Maternal Coordination of Care for Low-Income Latino Children at Risk for Developmental Delay

Monday, 9 November 2015

Eileen K. Fry-Bowers, PhD, JD, RN, CPNP
Hahn School of Nursing and Health Science, University of San Diego, San Diego, CA, USA


This qualitative study seeks to understand the perceptions of and expectations for care coordination among low-income Latina mothers of young children who have or are at risk for developmental disability, which has not been previously explored. 


Approximately one in five children in the United States is a child with special health care needs, and nearly one in four households with children includes at least one such child.  Children with special health care needs (CSHCN) are those who have or are at risk for chronic physical, developmental, behavioral or emotional conditions that require higher than normal health and related services.  Developmental disabilities include impairments in physical, learning, language, or behavior areas, diagnosed before age eighteen and generally meet the definition of “special health care needs.” 

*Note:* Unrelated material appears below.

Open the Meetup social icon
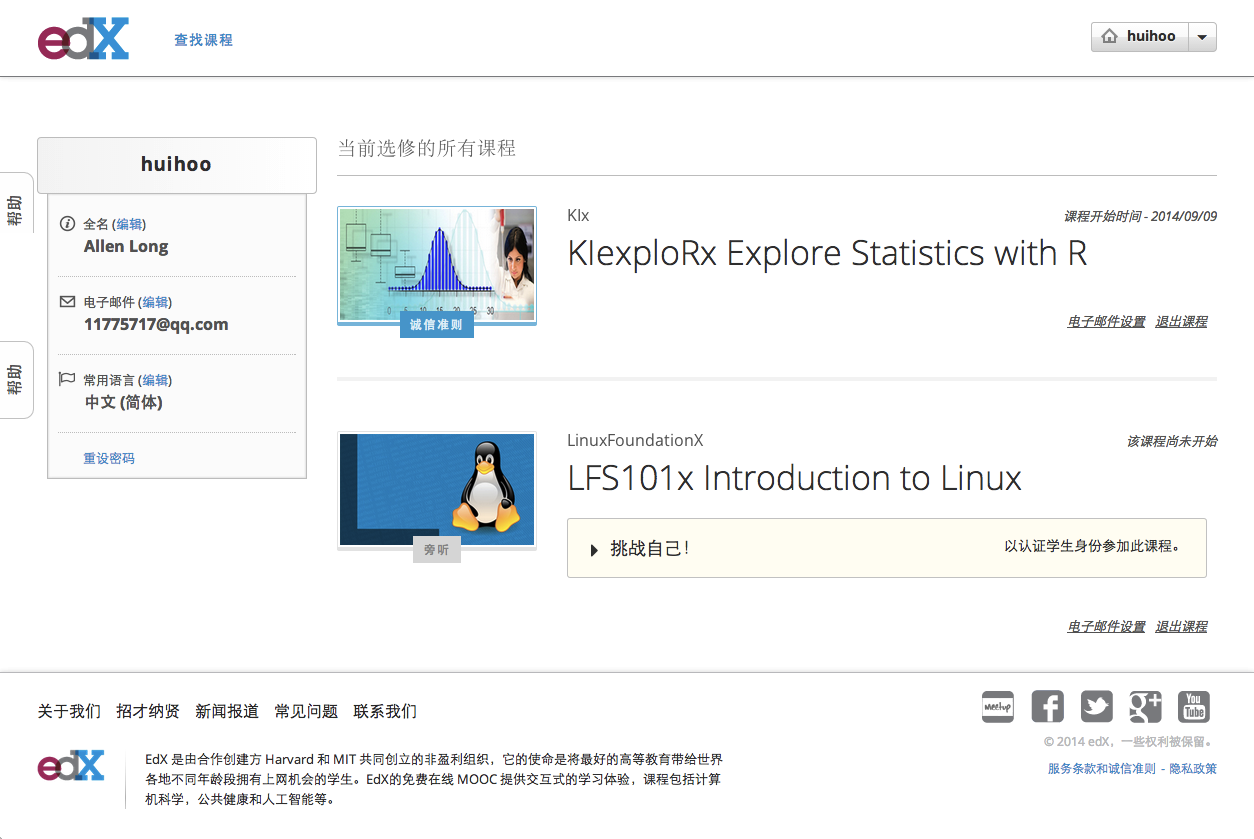The image size is (1254, 839). 997,707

Children with developmental disabilities who are identified early and begin receiving appropriate and coordinated intervention services demonstrate gains and advantages not shown by their peers who do not participate in these programs.  For many children with developmental disabilities however, the array of primary, specialty and other support services needed are poorly coordinated.  In addition, families have difficulty navigating the funding and eligibility processes for these programs.  Significantly, many parents, especially those parents of low-income children or children of color, report unmet care coordination needs for their children.  In fact, for Latino families, care coordination is impeded by lack of access to primary care, low economic status, language and cultural barriers, distrust of and decreased levels of comfort with providers, and low levels of health literacy.

U.S. health reform efforts emphasize care coordination as a key strategy for improving the quality and cost effectiveness of health care. Moreover, these services have the potential to increase patient/parent satisfaction with and engagement in care, support the continuity of care, and improve health outcomes, especially in vulnerable populations. Care coordination is particularly important for children with special or chronic health care needs because, by their very nature, these conditions require on-going attention and management of medical, psychological, social, and economic factors, and the effectiveness of this care can be measured by the experiences of families that receive these services. 

High quality care coordination has the potential to reduce health disparities among Latino children with developmental disabilities, yet many Latino parents of CSHCNs, many of whom are low income, report poor coordination of care and services, which leads to significant family dissatisfaction and delays in service resulting in less than optimal health outcomes.  Little evidence elucidates the Latino parent experience with the processes of care coordination, and what they expect from care coordination.  Additional qualitative inquiry is needed to inform our understanding of Latino parent beliefs regarding care coordination in order to better meet needs and expectations and improve parent engagement and overall child health outcomes.  


This investigation uses grounded theory methods to explicate the process of and context of maternal perceptions and expectations of the purpose and practice of care coordination within the context of her child’s developmental disability.  Low-income Latina mothers of young children, aged 0 to 3 years who have been identified as being at risk for or have a developmental delay, will be recruited from the High Risk Infant Center at a regional Children’s Hospital.  Data will be obtained using individual interviews guided by a semi-structured interview guide.  Investigators will also administer a brief descriptive demographic survey.  Prior to use, the interview guide and socio-demographic survey will be reviewed with a focus group of Latina mothers who meet study inclusion criteria to ensure culturally sensitive questions and interview techniques.   Investigators will obtain informed consent, collect demographic data, and conduct a private, individual digitally recorded interview of each participant.  Data will be analyzed using constant comparative analysis.  When complete, data, categories, interpretations and conclusions will be confirmed with a randomly selected subset of participants to ensure truthful representation of participants’ experiences.


By exploring maternal understanding of the purpose and practice of care coordination for young children at risk for developmental disabilities, processes associated with maternal caregivers’ information-seeking behaviors, use of care coordinators, participation in treatment decision-making, and health system navigation will be explicated.  As a result, a richer, more accurate understanding of Latina mothers’ perceptions of care coordination will lead to more exacting research, and subsequent design of more effective nursing practice and care coordination strategies for use with this population to improve engagement and satisfaction with care, and child health outcomes, particularly for vulnerable CSHCN.